On Premise Kubernetes Self Hosted CI/CD using Jenkins and Argo CD

Our CI/CD Journey

One of the best things I did at work was adopting a fully automated CI pipeline using Jenkins about 5 years ago. Prior to that all of our builds and deployments were done by hand. After manually doing builds for 15 years I was over it! A build of our primary product could take up to two hours, was tedious, and it was possible to miss a step and make a mistake. This long build cycle also discouraged us from making builds very often which meant each build that was made had more and more changes in it. That in turn took longer to QA during which time more new changes ended up going into the next build leading to a drawn-out release cycle. The worst release took about a year and a half!

Shortly after the start of a new web service based project that was comprised of multiple web services hosted across multiple different IIS servers I decided it was time to stop doing manual builds and deploys. My primary guide was the excellent Continuous Delivery book by Jez Humble and David Farley. That led me down the path of staying close to the master branch and automating the build, test, and deployment cycle. Let the computer doing all the tedious work. That’s what they are for!

After loading Jenkins on my own PC I started the journey to automating the entire build/test/deployment pipeline. Later we built a dedicated Jenkins server on Windows to do our builds. Eventually this was extended to do builds for new/changed pull request and deployed to separate URLs for QA to test against before merging to master. That project’s Jenkins pipeline is still in use today having done over 5000 master branch builds and 4000 pull request builds/preview deployments. That allows us to see new changes on our dev servers within 20 minutes of being pushed to Git and has saved us a huge amount of time doing that work by hand!

The Move to Kubernetes

As more of our new projects have moved off Windows and onto Linux we lost our ability to do PR/preview deployments as that code leveraged some Windows/IIS features. Over time I started to consider using Kubernetes to host our applications. THe draw was to get all of the app’s external dependencies bundled up by the developer in the Docker image instead of IT having to craft a VM to match the developer’s requirements. I also wanted to simplify the DR environment scenario as well which currently requires us to maintain duplicate VMs and deploys in a remote data center. I also thought that Kubernetes namespaces might easily allow us to get PR/preview environments for Linux up and running.

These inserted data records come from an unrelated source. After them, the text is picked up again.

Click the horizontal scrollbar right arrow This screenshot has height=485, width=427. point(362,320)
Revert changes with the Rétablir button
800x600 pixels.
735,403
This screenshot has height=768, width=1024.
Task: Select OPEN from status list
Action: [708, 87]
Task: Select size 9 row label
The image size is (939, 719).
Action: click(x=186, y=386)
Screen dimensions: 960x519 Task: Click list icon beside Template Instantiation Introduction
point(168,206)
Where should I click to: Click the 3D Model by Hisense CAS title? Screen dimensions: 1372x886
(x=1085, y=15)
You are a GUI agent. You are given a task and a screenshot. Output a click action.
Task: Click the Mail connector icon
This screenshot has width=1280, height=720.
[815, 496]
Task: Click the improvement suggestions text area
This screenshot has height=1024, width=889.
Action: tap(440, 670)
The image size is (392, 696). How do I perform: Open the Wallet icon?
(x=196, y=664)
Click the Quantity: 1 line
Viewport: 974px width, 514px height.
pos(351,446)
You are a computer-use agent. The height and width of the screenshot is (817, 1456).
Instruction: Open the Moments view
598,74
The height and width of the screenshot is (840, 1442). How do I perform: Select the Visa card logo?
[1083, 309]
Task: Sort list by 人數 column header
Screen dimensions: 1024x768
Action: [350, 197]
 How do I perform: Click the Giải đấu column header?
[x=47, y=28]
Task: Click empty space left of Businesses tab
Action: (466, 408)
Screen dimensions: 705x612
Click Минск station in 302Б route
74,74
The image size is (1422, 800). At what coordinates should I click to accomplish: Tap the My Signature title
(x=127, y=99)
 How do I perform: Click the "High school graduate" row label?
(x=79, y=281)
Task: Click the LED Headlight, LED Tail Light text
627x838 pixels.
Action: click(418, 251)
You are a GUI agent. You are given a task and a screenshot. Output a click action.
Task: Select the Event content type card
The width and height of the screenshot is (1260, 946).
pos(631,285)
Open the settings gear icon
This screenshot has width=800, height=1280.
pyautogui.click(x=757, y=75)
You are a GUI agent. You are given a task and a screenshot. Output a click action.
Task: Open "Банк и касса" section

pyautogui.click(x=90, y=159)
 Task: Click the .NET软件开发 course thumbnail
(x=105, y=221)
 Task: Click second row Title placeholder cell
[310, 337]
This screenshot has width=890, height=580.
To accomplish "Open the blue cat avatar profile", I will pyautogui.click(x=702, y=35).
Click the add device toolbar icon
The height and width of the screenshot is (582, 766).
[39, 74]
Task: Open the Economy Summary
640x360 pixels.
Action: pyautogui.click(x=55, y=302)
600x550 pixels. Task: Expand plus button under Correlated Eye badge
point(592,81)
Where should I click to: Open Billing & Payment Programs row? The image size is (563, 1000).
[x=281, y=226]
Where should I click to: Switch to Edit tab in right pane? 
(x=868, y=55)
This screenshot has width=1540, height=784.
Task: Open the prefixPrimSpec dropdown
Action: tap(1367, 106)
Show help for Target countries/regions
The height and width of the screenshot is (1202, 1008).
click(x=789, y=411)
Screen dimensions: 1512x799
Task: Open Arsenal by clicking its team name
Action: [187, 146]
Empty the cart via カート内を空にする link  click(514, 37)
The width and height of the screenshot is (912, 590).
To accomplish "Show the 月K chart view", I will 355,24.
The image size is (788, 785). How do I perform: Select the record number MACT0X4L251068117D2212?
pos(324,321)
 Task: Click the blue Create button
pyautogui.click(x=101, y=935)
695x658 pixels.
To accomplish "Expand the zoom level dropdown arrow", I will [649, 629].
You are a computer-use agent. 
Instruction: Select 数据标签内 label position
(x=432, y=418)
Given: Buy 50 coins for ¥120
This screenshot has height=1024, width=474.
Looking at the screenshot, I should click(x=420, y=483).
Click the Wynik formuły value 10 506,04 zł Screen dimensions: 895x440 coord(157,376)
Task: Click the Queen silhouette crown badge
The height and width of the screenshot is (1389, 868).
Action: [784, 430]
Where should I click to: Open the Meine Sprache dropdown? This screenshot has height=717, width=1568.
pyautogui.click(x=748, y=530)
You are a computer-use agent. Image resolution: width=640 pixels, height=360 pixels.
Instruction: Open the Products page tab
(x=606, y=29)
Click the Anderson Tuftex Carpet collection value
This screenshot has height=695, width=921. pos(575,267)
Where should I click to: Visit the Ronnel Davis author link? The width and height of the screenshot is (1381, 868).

However, getting Kubernetes up and running was painful for us. All of our code and apps are internally hosted in our own data center servers, so we had to create our own Kubernetes cluster on premises. This will go on to cause some pain points as our servers are on internal networks and usually don’t have HTTPS TLS certs (or if they do, they are self-signed). Also, we use self-hosted Bitbucket Server for our Git repositories.

After lots of trial and error manually loading Kubernetes I finally settled on using Kubespray. This is basically a set of Ansible scripts that will bootstrap a working Kubernetes cluster from new Linux nodes. With that we can create a 5 node cluster with one command line in about 15 minutes! Easy reproducible cluster creation is a good thing, especially since we know we will have multiple clusters running in different locations.

After the cluster was running I then installed Helm followed by the Nginx Ingress helm chart, Rook using Ceph so we have persistent volumes available to our pods, and then the Fluent Bit helm chart to ship container logs to our Elastic Search logging server.

Beginning Our Kubernetes CI/CD Journey

Based on our prior work I knew I still wanted to have a completely scripted CI/CD pipeline. However, Kubenetes is a different beast that would require us to change how we build and deploy our projects. One goal of our new Kubernetes based deploys was to try and get the deployment configuration into Git instead of living mostly in Jenkins shell command lines or manually run kubectl commands that would we never be able to reproduce across clusters.

Jenkins

Since I already knew Jenkins, I started by using Jenkins with the Kubernetes and Docker plugins. I ended up configuring a new Jenkins server running on a Linux host with Docker. I actually decided to install Jenkins using the Dockerhub Jenkins image as a base image and then loading in the docker and kubectl command line utilities in our own custom image pushed to our internal Nexus Package Repository. I then loaded our custom Jenkins Docker image with access to the local Docker domain socket so our docker container can run docker builds.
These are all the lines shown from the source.